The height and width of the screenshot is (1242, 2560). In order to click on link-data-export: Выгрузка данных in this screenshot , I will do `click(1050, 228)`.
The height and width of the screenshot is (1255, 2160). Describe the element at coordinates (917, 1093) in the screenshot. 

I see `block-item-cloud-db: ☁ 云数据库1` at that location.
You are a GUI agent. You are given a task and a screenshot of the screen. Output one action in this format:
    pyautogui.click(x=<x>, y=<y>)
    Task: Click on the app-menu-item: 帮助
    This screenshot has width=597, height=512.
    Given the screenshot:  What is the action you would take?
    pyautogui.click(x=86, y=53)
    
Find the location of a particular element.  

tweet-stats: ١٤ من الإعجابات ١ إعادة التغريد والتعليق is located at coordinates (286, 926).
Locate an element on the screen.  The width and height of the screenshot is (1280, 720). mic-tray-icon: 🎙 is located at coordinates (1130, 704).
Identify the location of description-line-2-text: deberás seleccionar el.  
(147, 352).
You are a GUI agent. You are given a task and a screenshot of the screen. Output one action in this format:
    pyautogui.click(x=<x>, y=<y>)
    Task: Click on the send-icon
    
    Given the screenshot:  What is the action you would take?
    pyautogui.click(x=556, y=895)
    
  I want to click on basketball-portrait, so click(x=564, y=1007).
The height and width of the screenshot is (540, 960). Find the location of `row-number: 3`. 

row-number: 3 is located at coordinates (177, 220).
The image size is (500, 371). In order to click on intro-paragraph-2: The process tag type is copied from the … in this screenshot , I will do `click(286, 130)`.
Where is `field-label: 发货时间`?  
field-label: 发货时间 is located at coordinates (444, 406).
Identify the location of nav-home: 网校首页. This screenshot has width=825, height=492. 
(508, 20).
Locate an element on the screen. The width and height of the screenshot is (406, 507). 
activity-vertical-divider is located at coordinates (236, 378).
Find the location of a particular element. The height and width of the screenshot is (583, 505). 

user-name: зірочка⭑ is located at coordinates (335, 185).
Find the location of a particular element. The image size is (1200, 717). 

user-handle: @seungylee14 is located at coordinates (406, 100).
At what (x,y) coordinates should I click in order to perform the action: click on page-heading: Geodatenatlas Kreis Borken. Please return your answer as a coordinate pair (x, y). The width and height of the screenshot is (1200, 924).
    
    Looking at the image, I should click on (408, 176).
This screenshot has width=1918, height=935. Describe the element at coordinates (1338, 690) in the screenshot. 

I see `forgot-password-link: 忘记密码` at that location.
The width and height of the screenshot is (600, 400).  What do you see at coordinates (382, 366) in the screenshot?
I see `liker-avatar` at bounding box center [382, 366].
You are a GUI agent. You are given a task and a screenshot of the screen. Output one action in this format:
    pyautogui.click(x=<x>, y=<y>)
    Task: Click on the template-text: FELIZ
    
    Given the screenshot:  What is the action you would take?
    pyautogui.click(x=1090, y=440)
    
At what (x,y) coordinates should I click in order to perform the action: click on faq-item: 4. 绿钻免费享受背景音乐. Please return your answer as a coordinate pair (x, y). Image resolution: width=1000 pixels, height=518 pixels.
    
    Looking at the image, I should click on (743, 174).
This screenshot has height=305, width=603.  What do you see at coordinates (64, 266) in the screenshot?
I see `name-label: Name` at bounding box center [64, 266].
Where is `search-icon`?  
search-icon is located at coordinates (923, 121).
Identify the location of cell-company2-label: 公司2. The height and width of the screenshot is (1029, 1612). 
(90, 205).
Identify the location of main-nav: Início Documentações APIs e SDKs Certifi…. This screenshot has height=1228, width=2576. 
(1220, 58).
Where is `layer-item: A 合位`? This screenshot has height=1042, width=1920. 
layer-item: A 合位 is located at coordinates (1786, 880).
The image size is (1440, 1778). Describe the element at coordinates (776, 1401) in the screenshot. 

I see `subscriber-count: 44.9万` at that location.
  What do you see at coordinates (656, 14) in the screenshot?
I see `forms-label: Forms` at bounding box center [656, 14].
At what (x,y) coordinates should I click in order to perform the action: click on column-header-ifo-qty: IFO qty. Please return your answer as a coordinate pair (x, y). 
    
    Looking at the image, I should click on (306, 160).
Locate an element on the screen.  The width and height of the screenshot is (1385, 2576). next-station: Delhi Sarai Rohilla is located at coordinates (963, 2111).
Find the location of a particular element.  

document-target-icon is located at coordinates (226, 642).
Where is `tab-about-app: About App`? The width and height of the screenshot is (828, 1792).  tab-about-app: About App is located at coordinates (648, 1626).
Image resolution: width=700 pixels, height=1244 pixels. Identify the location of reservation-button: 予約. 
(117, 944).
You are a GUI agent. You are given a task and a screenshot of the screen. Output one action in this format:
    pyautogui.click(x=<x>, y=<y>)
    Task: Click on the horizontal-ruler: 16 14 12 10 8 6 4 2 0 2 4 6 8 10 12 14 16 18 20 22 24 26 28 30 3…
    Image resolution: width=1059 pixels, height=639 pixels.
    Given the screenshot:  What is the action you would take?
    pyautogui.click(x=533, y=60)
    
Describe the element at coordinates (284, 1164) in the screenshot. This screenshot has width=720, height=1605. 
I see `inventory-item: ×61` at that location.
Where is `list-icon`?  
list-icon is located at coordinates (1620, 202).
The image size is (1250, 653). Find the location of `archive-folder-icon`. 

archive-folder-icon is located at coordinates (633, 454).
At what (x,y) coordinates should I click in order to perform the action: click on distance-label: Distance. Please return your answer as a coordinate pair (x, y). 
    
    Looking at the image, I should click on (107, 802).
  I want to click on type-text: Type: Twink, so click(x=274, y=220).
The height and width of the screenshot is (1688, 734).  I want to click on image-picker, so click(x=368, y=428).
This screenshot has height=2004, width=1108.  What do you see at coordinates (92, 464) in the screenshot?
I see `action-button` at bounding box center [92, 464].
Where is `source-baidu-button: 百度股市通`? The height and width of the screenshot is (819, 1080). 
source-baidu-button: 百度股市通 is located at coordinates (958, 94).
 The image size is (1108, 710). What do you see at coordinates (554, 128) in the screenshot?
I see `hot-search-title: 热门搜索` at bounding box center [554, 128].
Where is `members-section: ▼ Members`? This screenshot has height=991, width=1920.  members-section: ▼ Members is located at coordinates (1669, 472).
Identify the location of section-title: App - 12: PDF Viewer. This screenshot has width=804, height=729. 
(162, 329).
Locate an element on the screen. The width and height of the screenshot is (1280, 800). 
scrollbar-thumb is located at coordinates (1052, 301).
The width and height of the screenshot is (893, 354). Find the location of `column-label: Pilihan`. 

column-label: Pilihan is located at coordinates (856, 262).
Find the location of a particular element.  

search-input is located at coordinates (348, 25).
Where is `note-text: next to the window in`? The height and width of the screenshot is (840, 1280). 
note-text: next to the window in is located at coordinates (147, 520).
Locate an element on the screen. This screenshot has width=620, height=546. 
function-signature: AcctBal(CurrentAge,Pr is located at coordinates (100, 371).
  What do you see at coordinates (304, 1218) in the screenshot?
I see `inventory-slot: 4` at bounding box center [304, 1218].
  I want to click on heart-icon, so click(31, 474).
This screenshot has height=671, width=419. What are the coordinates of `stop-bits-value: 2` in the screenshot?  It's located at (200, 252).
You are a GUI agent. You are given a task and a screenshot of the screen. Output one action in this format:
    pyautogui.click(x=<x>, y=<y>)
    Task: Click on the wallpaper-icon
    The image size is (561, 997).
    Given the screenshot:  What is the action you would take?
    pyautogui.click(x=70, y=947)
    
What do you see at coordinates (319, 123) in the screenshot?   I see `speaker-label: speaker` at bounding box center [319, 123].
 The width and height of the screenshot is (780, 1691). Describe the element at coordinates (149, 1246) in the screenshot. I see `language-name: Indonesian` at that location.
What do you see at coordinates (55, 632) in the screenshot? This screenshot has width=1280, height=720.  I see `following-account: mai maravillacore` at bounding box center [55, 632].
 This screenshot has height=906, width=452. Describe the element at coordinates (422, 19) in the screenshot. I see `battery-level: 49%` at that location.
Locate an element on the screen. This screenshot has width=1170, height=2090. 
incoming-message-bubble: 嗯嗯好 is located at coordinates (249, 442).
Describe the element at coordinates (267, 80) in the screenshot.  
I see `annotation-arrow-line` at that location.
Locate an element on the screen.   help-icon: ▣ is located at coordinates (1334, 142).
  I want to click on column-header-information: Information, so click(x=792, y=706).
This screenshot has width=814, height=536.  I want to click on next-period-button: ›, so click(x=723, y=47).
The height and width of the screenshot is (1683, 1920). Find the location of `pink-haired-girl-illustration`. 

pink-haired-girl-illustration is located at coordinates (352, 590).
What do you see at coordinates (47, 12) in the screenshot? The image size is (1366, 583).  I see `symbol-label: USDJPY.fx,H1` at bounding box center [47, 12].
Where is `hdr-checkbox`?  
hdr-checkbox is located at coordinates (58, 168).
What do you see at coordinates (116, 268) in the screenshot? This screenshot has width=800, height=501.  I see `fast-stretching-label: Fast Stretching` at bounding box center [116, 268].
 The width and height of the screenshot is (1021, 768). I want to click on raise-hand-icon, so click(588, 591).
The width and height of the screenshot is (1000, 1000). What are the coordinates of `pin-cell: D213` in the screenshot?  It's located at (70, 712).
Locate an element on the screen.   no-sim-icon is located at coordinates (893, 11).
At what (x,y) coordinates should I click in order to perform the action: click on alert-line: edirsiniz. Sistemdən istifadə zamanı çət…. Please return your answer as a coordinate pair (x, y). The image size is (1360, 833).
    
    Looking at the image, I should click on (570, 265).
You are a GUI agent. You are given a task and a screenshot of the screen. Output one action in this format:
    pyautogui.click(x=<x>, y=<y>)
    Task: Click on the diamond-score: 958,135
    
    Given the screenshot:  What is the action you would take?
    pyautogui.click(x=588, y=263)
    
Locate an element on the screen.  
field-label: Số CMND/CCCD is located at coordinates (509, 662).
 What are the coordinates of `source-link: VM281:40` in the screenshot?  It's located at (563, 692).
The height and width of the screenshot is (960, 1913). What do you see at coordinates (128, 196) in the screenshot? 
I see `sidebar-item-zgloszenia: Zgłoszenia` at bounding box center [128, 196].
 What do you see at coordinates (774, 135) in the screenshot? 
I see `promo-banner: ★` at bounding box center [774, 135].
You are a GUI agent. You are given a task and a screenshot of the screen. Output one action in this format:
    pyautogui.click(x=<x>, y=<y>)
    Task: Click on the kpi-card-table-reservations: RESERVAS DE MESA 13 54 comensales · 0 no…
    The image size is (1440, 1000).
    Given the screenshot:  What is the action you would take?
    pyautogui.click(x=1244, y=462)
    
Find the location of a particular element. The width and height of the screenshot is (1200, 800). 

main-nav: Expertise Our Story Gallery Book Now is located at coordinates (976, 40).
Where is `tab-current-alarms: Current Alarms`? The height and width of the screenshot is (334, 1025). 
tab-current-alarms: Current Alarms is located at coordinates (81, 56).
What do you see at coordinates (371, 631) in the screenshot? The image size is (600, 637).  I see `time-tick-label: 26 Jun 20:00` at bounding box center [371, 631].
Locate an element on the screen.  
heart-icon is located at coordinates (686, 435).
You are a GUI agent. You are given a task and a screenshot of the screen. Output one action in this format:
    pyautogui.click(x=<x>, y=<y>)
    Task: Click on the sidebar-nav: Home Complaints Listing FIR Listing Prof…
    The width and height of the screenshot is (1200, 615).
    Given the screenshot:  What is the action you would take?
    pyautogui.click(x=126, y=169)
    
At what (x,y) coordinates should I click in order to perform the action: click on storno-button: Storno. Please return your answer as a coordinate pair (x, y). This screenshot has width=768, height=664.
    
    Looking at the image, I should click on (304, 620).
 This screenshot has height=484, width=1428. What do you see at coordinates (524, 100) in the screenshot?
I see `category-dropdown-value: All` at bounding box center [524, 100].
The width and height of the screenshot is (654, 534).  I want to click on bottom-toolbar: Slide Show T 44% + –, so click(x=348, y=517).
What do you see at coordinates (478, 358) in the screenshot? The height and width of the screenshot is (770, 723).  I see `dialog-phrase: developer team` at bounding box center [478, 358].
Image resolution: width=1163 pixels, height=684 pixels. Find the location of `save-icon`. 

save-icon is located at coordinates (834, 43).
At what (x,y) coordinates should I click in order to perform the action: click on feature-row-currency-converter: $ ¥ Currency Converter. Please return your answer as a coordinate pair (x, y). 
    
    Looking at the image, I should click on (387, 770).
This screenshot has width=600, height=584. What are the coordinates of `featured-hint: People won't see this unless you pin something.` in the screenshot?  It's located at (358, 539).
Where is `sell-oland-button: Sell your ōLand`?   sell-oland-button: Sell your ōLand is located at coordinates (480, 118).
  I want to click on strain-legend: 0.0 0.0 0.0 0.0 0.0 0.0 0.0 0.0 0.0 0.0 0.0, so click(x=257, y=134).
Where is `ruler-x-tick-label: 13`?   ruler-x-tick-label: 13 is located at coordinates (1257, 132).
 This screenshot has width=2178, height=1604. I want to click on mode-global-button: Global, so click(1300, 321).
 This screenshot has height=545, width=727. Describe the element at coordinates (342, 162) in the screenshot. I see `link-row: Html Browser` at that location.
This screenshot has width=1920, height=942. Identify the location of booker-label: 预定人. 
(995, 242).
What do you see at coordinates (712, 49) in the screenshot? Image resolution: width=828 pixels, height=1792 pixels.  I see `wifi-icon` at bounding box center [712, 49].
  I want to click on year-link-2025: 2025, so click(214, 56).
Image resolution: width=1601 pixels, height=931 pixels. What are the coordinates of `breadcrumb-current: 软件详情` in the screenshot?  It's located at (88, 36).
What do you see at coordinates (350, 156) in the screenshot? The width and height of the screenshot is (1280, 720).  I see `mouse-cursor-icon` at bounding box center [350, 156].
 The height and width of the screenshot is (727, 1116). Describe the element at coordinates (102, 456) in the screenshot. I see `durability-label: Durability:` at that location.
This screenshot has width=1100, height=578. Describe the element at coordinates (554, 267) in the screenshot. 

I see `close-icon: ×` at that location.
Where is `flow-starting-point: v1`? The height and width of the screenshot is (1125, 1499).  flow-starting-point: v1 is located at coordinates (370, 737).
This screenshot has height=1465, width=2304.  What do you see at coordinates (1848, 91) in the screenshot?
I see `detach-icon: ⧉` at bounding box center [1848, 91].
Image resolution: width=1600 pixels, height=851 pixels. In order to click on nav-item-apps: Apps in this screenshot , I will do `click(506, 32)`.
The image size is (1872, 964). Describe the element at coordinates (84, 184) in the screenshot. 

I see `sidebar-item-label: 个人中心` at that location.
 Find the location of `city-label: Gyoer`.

> **TASK DETAILS**
Can you edit the lines starting with the one that contains "This screenshot has width=814, height=536." and going on through the one that contains "pink-haired-girl-illustration is located", so that "Find the location of" becomes "Locate" and nothing else changes?

> **ANSWER SECTION**
This screenshot has width=814, height=536.  I want to click on next-period-button: ›, so click(x=723, y=47).
The height and width of the screenshot is (1683, 1920). Locate `pink-haired-girl-illustration`. 

pink-haired-girl-illustration is located at coordinates (352, 590).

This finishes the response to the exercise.